DIRECTIONS FOR THIS TASK :: After locating the line with "You are a GUI" in the entries below, set down exactly that line and each one after it to the end, skipping pictures.

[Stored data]
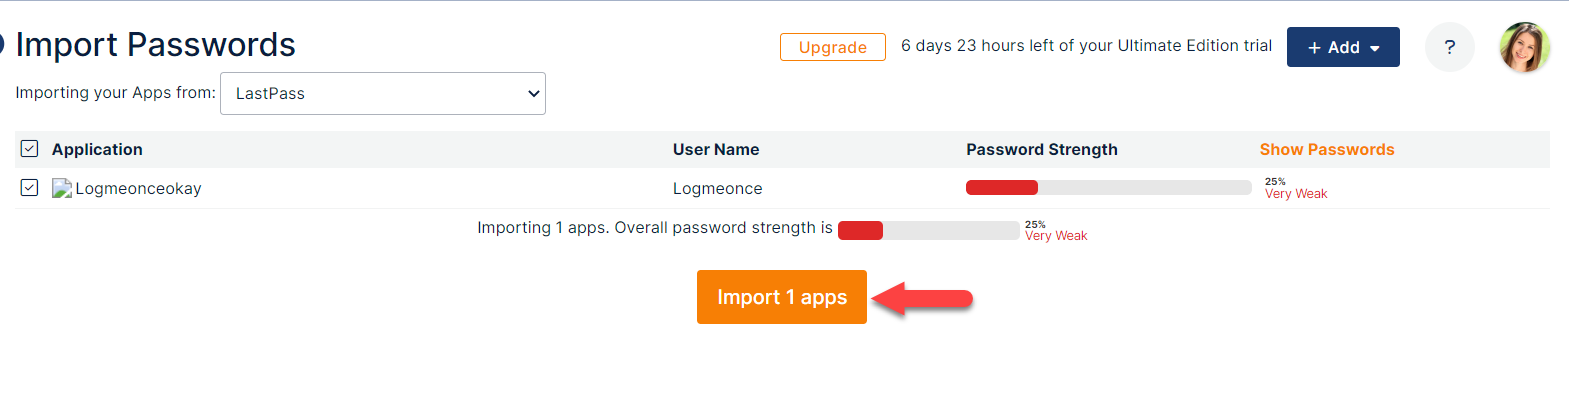Screen dimensions: 1569x397
Task: Click the overall password strength bar
Action: (929, 230)
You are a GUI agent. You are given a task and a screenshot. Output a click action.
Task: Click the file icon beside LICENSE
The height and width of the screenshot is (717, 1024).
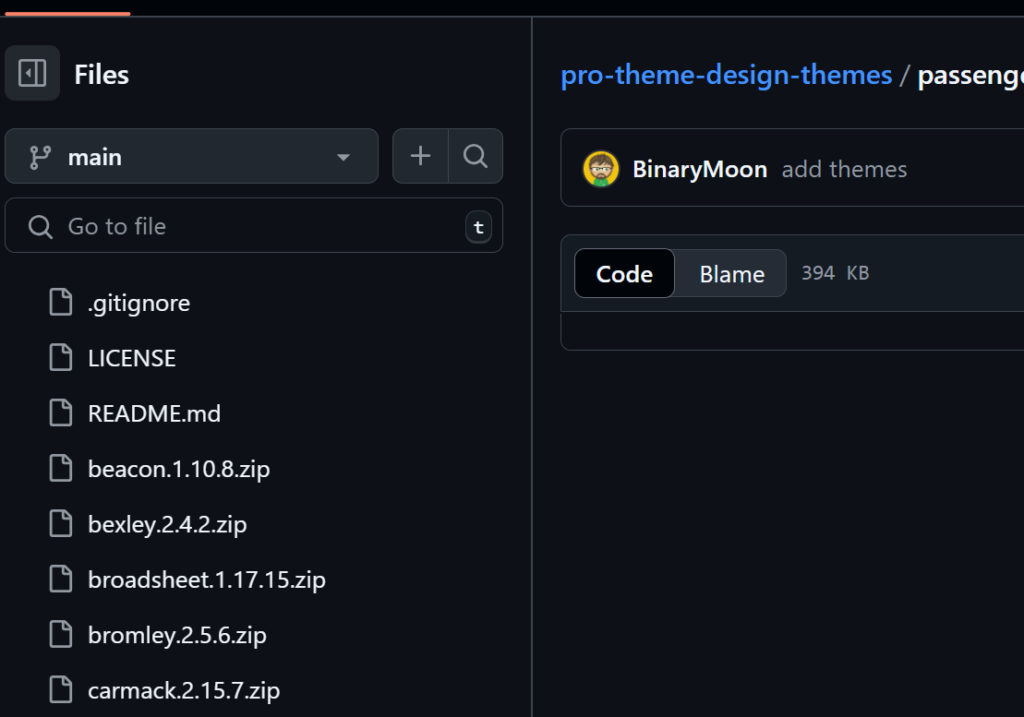[61, 358]
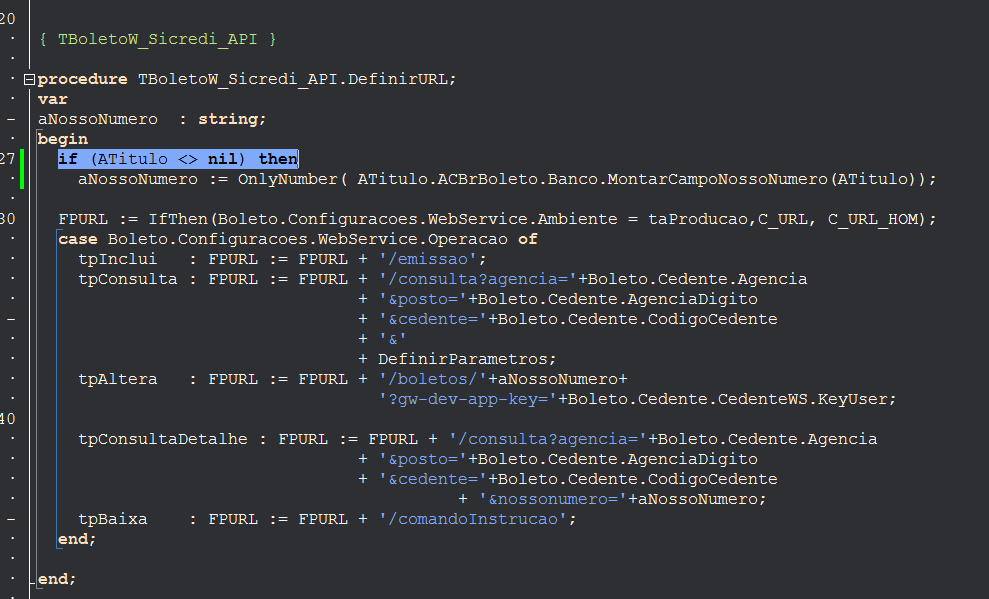Click line number 27 in gutter

click(8, 159)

TASK RESPONSE ::
You are a GUI agent. You are given a task and a screenshot. Output a click action.
Task: Click the file icon beside LICENSE
The height and width of the screenshot is (717, 1024).
[61, 358]
Click line number 27 in gutter

click(8, 159)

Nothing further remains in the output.